▶ **SOURCE RECORDS**
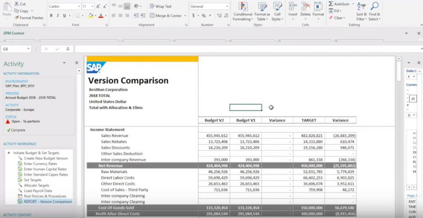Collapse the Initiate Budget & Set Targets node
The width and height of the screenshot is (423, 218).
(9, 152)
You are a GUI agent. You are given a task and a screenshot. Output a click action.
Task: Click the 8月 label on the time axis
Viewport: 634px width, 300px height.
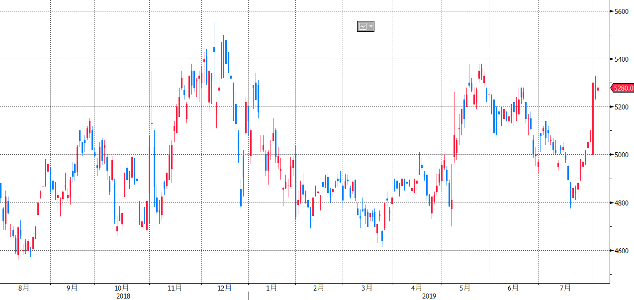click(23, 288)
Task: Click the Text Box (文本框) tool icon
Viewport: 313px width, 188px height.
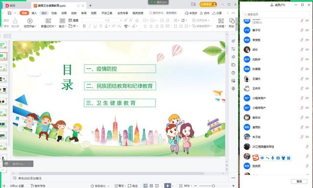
---
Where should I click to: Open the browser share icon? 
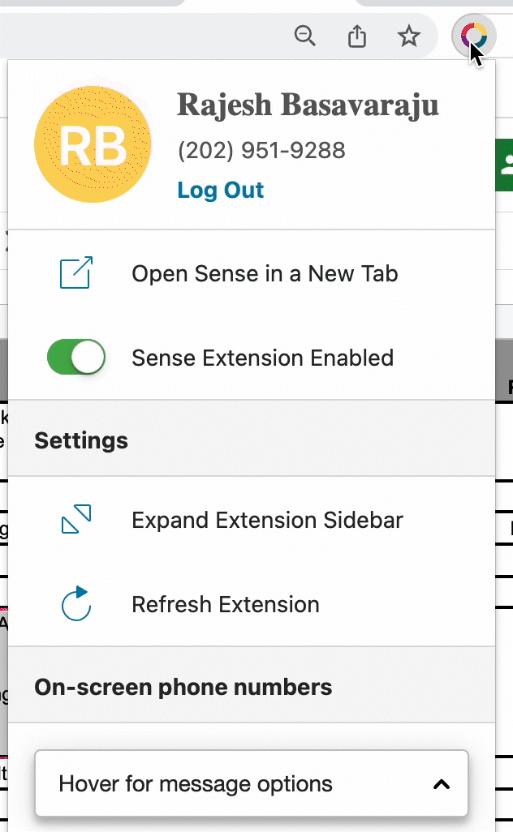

▶ **ACTIVITY**
Taking the entries above, copy word for word the lines from the one with "You are a GUI" up to and including the one with "Viewport: 313px width, 188px height.", without any picture.

▶ **RESPONSE AREA**
You are a GUI agent. You are given a task and a screenshot. Output a click action.
Task: Click the 8月 label on the time axis
Viewport: 634px width, 300px height.
click(23, 288)
Task: Click the Text Box (文本框) tool icon
Viewport: 313px width, 188px height.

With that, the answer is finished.